● **PROBLEM STATEMENT**
Give the data below again exactly, and drop each picture from it.

● **INFORMATION GIVEN**
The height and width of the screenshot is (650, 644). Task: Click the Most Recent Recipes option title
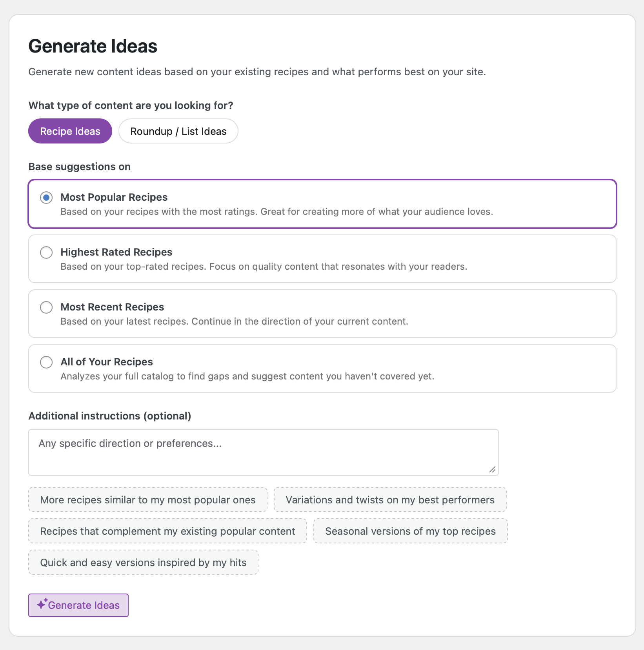(x=112, y=307)
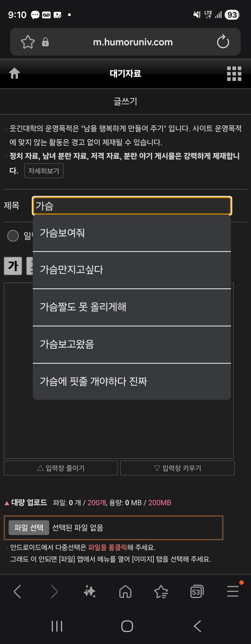Choose suggestion 가슴보고왔음

pos(132,344)
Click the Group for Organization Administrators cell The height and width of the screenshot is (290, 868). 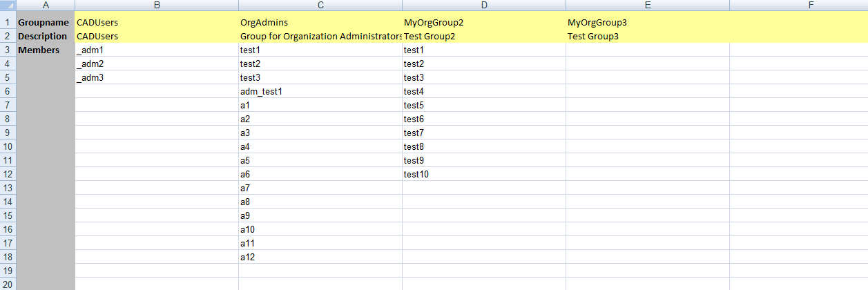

● **RESPONSE TO THIS EXERCISE**
The height and width of the screenshot is (650, 644). Task: Click the Most Recent Recipes option title
(x=112, y=307)
Choose suggestion 가슴보고왔음

pos(132,344)
Click the Group for Organization Administrators cell The height and width of the screenshot is (290, 868). 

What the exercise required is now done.